Dubai Adopts Stricter Rules Around Marketing Crypto Investments - Bloomberg
Dubai’s crypto regulator updated its marketing guidelines for virtual assets, with the new rules requiring firms to include a disclaimer clarifying the risks of such investments.
As of Oct. 1, companies looking to market virtual assets in the United Arab Emirates will have to include a “prominent” disclaimer stating that “virtual assets may lose their value in full or in part, and are subject to extreme volatility,” the Virtual Assets Regulatory Authority said Thursday.
“We believe that by providing clear and actionable guidance, we can help VASPs deliver their services responsibly, while fostering greater trust and transparency in the market,” said VARA Chief Executive Officer Matthew White, referring to virtual asset service providers.

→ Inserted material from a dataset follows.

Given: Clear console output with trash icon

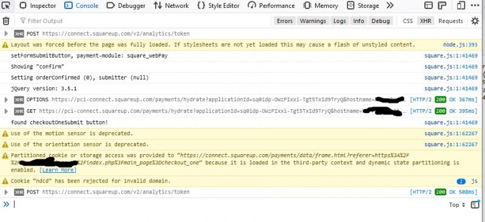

The UAE’s efforts mirror steps countries from Belgium to Singapore have taken in recent years to rein in crypto marketing. The UK last year banned so-called “refer a friend” bonuses that are popular in the industry. In Belgium, ads must now include a punchy disclaimer: “The only guarantee in crypto is risk.”
Firms offering incentives for virtual assets or related products in the UAE will have to receive a compliance confirmation from VARA, among other rules, such as the bonus not being used to “divert or mislead” investors from properly assessing the risk of the investment.